Tuż po świętach Bożego Narodzenia kapłani zaczynają składać wizyty w domach swoich parafian. Jest to tradycja sięgająca starożytności. O wizytach kapłanów już w III wieku pisał św. Atanazy.
- Kolęda, to zawsze było wielkie święto. Nic się w tym dniu nie robiło, tylko czekało na księdza – mówi 88-letnia Wanda Górska. - Na wioskach po księdza jeździli saniami, bo zimy nie były takie jak teraz, ale śniegu do pasa. Jeździł gospodarz, co miał najlepsze konie i najlepsze sanie. Teraz w samochód wsiądą i już za minutę na miejscu, a kiedyś po całej wiosce dzwonek było słychać. Chłop w kożuchu, ksiądz też, bo mrozy były okropne. Czasami za księdzem drugie sanie jechały, bo ludzie dawali na kolędę zboże. Pamiętam, że jak ksiądz do domu wchodził, to klękaliśmy, a teraz się stoi. W rękę się całowało – opowiada.

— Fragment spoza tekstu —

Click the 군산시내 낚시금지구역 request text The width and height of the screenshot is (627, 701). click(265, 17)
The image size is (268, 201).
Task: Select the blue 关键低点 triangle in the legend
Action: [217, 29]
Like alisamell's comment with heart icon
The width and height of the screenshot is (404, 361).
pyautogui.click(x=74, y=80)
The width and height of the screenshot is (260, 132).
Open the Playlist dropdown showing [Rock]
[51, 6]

Także współcześnie dla wielu katolików wizyta księdza w domu ma szczególne znaczenie. Dla niektórych to jedynie przykry obowiązek.
Kolęda ma swój określony savoir-vivre. Najważniejsze, aby stół był odpowiednio przygotowany. Powinno się na nim znajdować Pismo Święte, Krzyż, woda świecona i kropidło. W domu powinni być w miarę możliwości wszyscy domownicy. Bardzo wymownym znakiem jest również otwarta furtka, czy bramka oraz otworzenie drzwi księdzu przez głowę rodziny, a po wizycie – odprowadzenie.
Podczas kolędy zbierane są ofiary: na kolędę, czyli dla kapłana i na kościół. Opłaty na kościół trafiają na utrzymanie świątyni, albo na jakiś inny konkretny cel – w suwalskim Kościele Św. Piotra i Pawła na przykład zbierane są na naprawę organów.
Kościół stara się odchodzić od kojarzenia kolędy jedynie z kopertą. Dlatego coraz częściej księża informują, że ofiarę można też wrzucić w innym terminie do koszyka w kościele. A ile dać na ofiarę?
- Tyle ile dyktuje serce.... Ofiara przy okazji kolędy to ofiara na wspólnotę, której jestem częścią.. To jest moja wspólnota.... - nie jestem z zewnątrz – mówi ks. Przemysław Zamojski.